> DATA RECORDS
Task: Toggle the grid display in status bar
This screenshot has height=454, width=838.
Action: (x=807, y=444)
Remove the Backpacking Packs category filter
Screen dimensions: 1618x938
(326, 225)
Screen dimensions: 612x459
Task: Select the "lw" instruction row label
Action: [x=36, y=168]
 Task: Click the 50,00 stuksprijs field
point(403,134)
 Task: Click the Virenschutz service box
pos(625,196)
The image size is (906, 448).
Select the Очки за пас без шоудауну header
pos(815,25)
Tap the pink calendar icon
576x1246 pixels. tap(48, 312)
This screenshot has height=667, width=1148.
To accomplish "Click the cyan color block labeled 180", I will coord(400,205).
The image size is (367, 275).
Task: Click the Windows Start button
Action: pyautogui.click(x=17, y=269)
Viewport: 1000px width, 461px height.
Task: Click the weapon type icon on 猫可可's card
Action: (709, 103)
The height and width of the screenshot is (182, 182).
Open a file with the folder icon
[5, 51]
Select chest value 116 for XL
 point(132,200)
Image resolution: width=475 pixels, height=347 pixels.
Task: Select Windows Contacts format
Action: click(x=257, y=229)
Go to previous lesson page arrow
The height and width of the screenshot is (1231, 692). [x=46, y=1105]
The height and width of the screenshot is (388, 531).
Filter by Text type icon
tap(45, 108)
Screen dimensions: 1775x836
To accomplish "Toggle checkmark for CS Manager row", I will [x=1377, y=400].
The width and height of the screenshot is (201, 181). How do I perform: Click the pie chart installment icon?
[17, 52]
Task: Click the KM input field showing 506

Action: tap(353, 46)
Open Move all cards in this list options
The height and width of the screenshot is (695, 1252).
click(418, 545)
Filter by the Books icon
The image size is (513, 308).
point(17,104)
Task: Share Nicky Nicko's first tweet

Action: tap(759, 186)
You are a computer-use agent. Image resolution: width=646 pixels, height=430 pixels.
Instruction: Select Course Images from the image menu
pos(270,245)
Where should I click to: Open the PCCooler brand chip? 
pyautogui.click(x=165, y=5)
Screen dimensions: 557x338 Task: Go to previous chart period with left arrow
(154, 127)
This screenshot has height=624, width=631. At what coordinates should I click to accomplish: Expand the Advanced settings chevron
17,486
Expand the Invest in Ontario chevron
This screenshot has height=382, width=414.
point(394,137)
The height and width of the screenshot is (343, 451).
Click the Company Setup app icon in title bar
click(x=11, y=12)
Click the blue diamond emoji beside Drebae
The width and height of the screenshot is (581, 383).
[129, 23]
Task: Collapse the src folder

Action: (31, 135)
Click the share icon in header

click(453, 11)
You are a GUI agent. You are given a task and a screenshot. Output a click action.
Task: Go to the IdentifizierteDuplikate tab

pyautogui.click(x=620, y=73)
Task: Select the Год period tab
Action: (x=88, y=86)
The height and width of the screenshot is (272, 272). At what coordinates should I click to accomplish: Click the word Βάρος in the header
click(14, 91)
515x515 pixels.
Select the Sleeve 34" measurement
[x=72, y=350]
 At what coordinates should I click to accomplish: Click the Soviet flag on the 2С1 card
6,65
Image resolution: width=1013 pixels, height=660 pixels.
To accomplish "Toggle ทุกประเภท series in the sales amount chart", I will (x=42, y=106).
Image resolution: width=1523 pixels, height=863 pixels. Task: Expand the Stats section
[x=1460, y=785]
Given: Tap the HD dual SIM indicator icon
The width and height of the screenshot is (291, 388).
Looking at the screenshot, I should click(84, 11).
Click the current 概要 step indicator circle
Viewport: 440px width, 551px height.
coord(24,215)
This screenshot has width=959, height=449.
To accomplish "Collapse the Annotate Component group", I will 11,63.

> YOUR GOAL
Each line above where the word "Toggle" occurs should be copied out.

> OUTPUT
Task: Toggle the grid display in status bar
To accomplish "Toggle checkmark for CS Manager row", I will [x=1377, y=400].
To accomplish "Toggle ทุกประเภท series in the sales amount chart", I will (x=42, y=106).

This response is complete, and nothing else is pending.